I whisper to myself for the thundered millionth time “I want to go home”
Then there is the mediocre days, which are the most frequent kind of day. A day that fills you with a sense of nothingness. Everyone knows how it feels when your alarm goes off before you want it to and you begrudgingly get up, and slowly get ready. As I pull on my kurta, I hear my 13 year old host sister’s shrill voice shrieking because she doesn’t like what her mom has made for breakfast. I try to ignore this, as I sit and eat, as peacefully as I can. My host sisters go to school, while I have about half a hour before I have to leave. I return to my room, to sit on my bed in the hopes that it will bring me comfort, but how can anything that is as hard as rock bring anyone comfort. After the time has slowly passed, I order my Ola( Indian Uber) and sit and stair at the screen watching the little version of the car inch slowly towards where I get picked up. The ride is a blur of dust, half built and half broken down buildings, and sarees and kurtas of every color and shade, with a abundance of two wheelers passing by. When I reach school, I walk into the the computer lab that the teachers have turned into their workspace and wonder around until at last I see at least one of the teach for India fellows. I say “Hi”, ask about their weekend and take a seat at the big table in the middle of the room. With the occasional bright spots of chats with my mentor. Then let next 6 to 7 hours of sitting and standing, just to look outside and sit back down again, start.
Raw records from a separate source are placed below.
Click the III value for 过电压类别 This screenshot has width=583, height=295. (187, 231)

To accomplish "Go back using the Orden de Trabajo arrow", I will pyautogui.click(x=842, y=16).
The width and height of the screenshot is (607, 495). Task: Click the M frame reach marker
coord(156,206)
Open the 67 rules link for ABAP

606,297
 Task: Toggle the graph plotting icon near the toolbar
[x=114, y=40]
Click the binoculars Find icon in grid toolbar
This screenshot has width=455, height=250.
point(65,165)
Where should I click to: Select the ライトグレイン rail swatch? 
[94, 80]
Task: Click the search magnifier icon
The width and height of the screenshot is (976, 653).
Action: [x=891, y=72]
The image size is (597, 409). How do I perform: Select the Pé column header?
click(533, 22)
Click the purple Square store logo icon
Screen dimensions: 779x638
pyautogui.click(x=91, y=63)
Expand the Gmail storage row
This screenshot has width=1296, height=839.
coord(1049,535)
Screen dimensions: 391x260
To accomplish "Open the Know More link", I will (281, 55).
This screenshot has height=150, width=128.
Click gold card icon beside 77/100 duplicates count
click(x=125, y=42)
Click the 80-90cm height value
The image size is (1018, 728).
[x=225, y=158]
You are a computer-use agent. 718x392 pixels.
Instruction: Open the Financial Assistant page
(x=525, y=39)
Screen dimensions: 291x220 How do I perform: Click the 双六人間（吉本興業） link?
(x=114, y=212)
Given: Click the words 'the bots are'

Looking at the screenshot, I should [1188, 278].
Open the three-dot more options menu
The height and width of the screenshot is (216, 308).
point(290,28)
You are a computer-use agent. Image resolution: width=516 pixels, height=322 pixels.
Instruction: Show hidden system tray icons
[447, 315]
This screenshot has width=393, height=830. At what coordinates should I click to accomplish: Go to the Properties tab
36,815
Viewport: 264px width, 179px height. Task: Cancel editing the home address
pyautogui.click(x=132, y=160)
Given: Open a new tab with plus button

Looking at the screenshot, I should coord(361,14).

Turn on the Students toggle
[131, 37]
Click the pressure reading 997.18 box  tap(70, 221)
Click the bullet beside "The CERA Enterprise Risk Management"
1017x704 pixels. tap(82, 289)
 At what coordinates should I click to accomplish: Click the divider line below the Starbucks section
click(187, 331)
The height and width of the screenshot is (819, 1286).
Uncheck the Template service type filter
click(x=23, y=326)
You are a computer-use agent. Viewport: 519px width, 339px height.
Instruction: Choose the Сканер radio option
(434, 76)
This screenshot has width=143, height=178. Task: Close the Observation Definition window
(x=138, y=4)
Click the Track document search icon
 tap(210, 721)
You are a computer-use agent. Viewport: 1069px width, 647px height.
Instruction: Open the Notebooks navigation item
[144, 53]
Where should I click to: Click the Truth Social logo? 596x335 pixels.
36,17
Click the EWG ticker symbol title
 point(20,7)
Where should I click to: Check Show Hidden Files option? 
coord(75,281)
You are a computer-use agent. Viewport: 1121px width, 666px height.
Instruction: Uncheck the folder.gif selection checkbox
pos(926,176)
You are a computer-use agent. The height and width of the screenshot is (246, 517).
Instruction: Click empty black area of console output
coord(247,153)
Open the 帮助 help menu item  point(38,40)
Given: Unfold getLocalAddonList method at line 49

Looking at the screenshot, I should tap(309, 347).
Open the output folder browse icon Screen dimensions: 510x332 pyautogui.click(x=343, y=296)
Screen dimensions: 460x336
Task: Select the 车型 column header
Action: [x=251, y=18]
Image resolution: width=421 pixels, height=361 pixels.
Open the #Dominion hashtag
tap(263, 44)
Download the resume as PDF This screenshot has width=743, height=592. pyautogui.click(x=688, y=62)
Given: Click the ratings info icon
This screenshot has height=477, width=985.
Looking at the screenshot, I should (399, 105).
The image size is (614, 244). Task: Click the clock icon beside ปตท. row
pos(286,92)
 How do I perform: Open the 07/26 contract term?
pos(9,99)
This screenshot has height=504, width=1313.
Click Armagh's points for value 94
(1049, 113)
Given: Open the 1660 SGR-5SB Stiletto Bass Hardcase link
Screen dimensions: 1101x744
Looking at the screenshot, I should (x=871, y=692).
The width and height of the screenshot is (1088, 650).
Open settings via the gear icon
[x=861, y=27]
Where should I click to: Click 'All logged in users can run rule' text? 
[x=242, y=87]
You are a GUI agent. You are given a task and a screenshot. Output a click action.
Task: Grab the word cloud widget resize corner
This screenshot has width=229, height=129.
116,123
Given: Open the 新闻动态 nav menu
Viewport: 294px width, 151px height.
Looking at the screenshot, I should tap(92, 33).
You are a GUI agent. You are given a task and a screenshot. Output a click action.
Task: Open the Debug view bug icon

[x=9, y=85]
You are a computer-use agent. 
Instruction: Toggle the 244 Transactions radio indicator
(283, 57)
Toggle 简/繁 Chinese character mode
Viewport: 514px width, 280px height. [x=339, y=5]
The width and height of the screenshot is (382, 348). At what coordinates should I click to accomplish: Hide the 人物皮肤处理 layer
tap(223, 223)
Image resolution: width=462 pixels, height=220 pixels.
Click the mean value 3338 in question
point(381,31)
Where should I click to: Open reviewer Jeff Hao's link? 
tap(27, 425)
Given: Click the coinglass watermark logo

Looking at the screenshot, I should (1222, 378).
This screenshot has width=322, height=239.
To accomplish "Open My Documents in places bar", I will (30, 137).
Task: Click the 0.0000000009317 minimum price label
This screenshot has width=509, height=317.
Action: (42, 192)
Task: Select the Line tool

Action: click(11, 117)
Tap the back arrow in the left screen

Many of my days in India seem to be not as different as I imagined. Somehow before I left I had it in my head that my life and how I interacted with India would be so different than when I am home, but for the most part it’s pretty similar; I get up, go to school, where even though I have become the teacher instead of the student, I am still at school . After school, I come home and I spend time with the family, making me feel like I’m not getting immersed in Indian culture. I spend a lot of my time in western cafes, malls, and, of course, Starbucks. My host family, along with many others, speak fluent English and use it all the time; it’s mostly the food and some of the phases that people say that are different from everyday English.
I feel like I’m not doing as much as I could to be “immersed” in a different culture. But I forget that those western cafes and malls, the fact that my host family speaks fluent English all the time and that much of my time looking for things that remind me of home. These things are just as much part of India as the villages and the dust and the sarees and kurtas with the women carrying big heavy packages on their heads.